Estudos de 2016 do Anuário da Segurança Assistencial Hospitalar no Brasil, do Instituto de Estudos de Saúde Suplementar (IESS), afirmam que 829 brasileiros, em média, morreram, por dia, em hospitais, devido a erros e falhas que poderiam ser evitados.
Muitos questionam esses números, pois há, de fato, desentendimento sobre o que é erro médico. São poucos os pacientes e familiares que sabem (ou foram esclarecidos) sobre o que é mau resultado, o que é iatrogenia, o que é resultado adverso previsível. Da avaliação de uma relação médico-paciente desgastada, também é possível se afirmar que existem pacientes e familiares que enfrentam a angustiante necessidade de responsabilizar alguém por um problema de saúde ou um tratamento mal sucedido.
Sabemos que não basta a insatisfação do paciente quanto ao resultado de um tratamento para a responsabilização do médico ou profissional de saúde, já que obrigação desses profissionais é de meio e não de resultado (responsabilidade objetiva).
Ainda assim, são tomadas medidas contra o médico e o profissional de saúde, em um cenário de facilidade do paciente no acesso a informações e documentos médicos, as redes sociais que frequentemente, muitas vezes inadvertidamente, exploram o assunto. Sem falar da anuência do Poder Judiciário que concede gratuidade de justiça à grande maioria dessas ações judiciais.
Diante dessa realidade, é extremamente importante que o médico promova de forma efetiva o gerenciamento dos riscos de sua atividade e, nesse ponto, a documentação médica se mostra de importância primordial. O médico diligente, que conhece bem a documentação médica, permite que a mesma esteja regular para quando se deparar com alguma realidade adversa, já que o ser humano é falível e a sua relação com paciente é imprevisível. A documentação médica irregular contribui consideravelmente para a ocorrência de erros e insucesso no atuar do médico e do profissional da saúde.
É pela documentação médica que se observa, da melhor forma, a comunicação estabelecida entre o profissional e o paciente, já que é dever do profissional orientar as expectativas do paciente e seus familiares quanto ao sucesso e consequências tratamento prescrito, levando em consideração as reais chances de alcance do objetivo técnico/terapêutico. É pela documentação médica que se avaliará, não somente se o profissional atuou com “bom técnica”, ou seja, se agiu com perícia, prudência e esmero, mas também se o paciente recebeu expectativas ilusórias ou se mostrou-se incapaz de aceitar sua condição ou doença.

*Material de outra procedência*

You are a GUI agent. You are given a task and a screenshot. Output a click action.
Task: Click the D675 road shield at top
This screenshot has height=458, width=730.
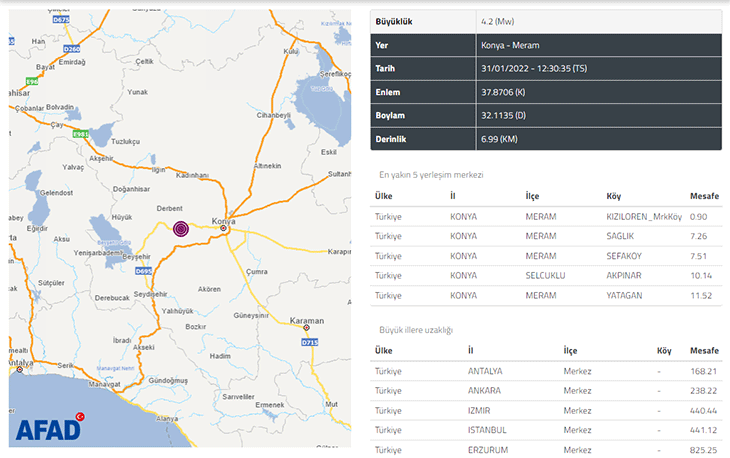coord(61,18)

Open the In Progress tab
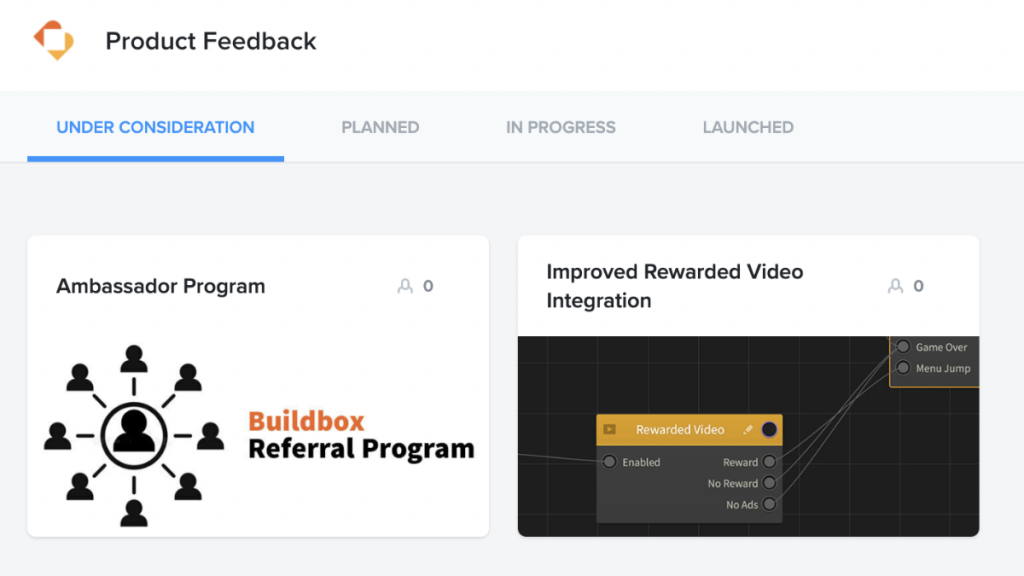[x=561, y=127]
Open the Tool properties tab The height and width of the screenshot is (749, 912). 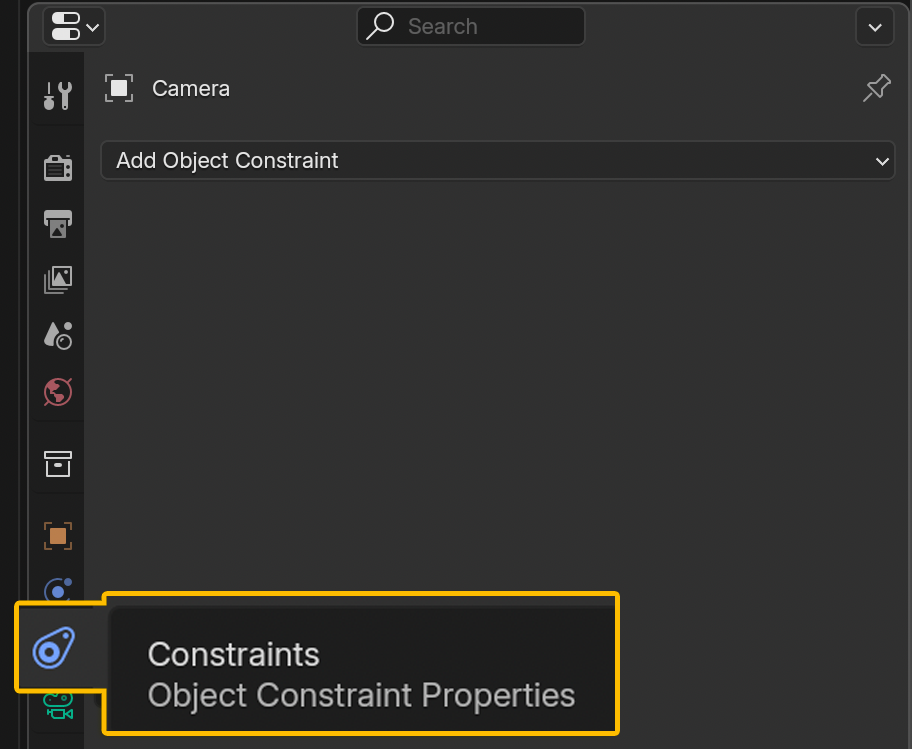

A documentação médica também comprova a regularidade do atuar do profissional no cumprimento de rotinas legais e éticas. O respeito à autodeterminação do paciente, a seus direitos fundamentais, como forma de garantir a satisfação dos interesses de todos os atores envolvidos na missão de reduzir os erros e os índices de judicialização da saúde e da medicina é medida a ser incentivada e perseguida por todos.